(Given information Opens)

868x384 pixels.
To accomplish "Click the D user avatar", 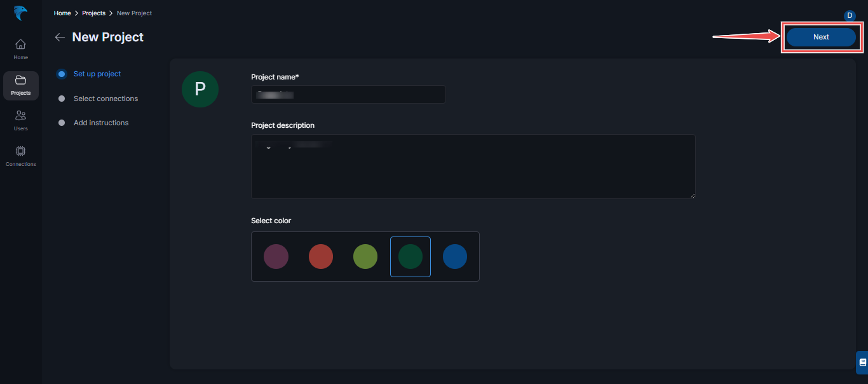I will tap(850, 15).
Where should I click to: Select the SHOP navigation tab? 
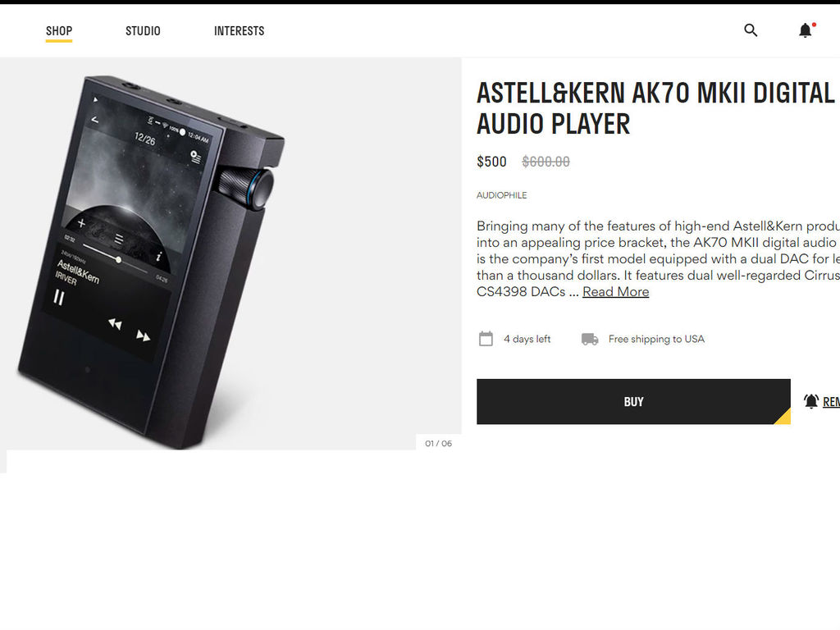[x=59, y=31]
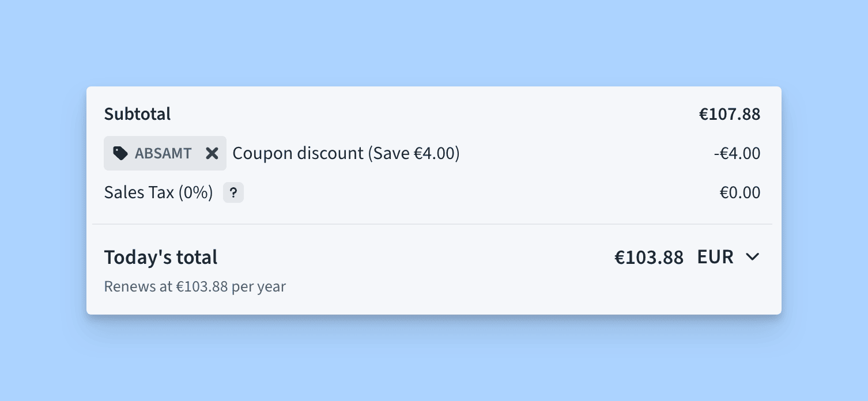Remove the ABSAMT coupon with the X
Viewport: 868px width, 401px height.
[212, 153]
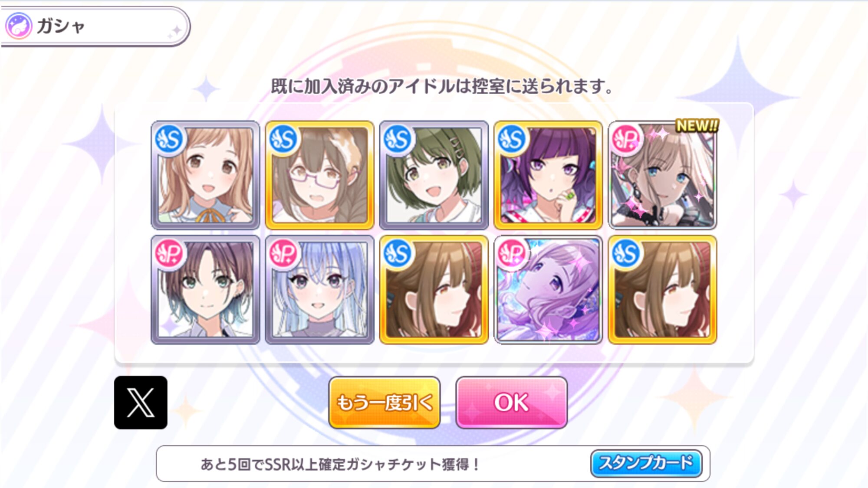The image size is (868, 488).
Task: Click the ガシャ title banner
Action: pyautogui.click(x=95, y=26)
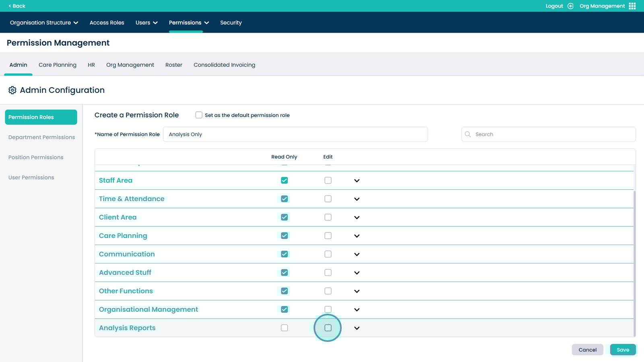This screenshot has height=362, width=644.
Task: Check Set as the default permission role
Action: (x=199, y=115)
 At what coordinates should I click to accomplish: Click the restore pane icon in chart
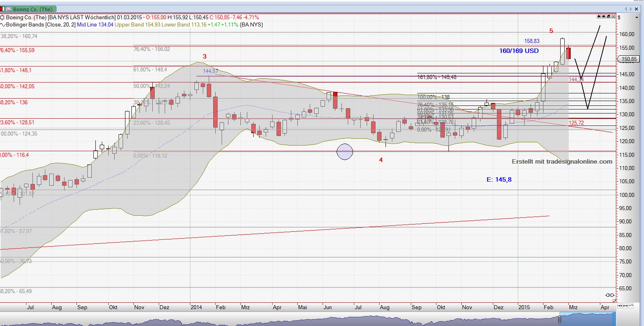[x=608, y=16]
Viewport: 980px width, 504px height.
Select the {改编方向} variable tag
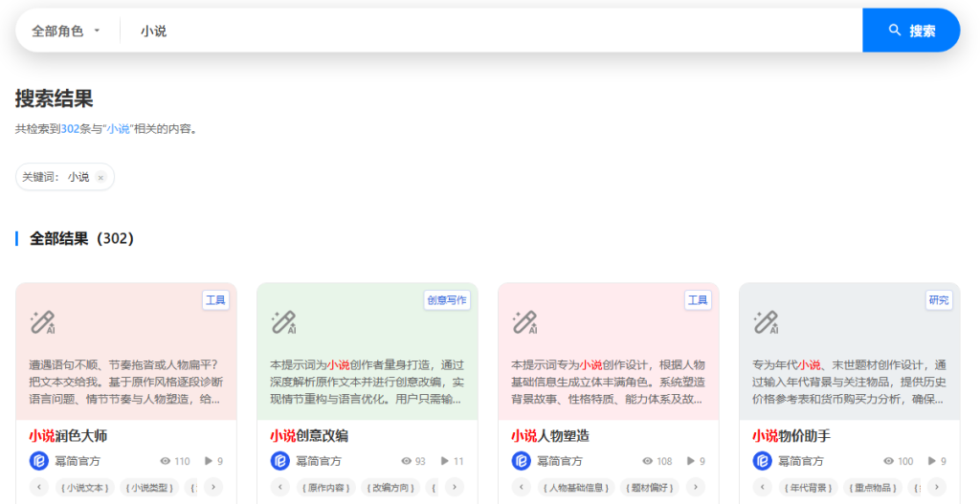(390, 488)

(Given information Closes)

*Your goal*: Copy exactly the lines that begin at the one containing "Where should I" and end at the last line of the records, both included, omitting the pictures.

*Result for this exercise*:
Where should I click to: Select the SHOP navigation tab? 
[x=59, y=31]
Remove the ABSAMT coupon with the X
Viewport: 868px width, 401px height.
[212, 153]
The image size is (868, 488).
Task: Click the ガシャ title banner
Action: pyautogui.click(x=95, y=26)
This screenshot has height=362, width=644.
Task: Check Set as the default permission role
Action: (x=199, y=115)
 At what coordinates should I click to accomplish: Click the restore pane icon in chart
[x=608, y=16]
Viewport: 980px width, 504px height.
Select the {改编方向} variable tag
(390, 488)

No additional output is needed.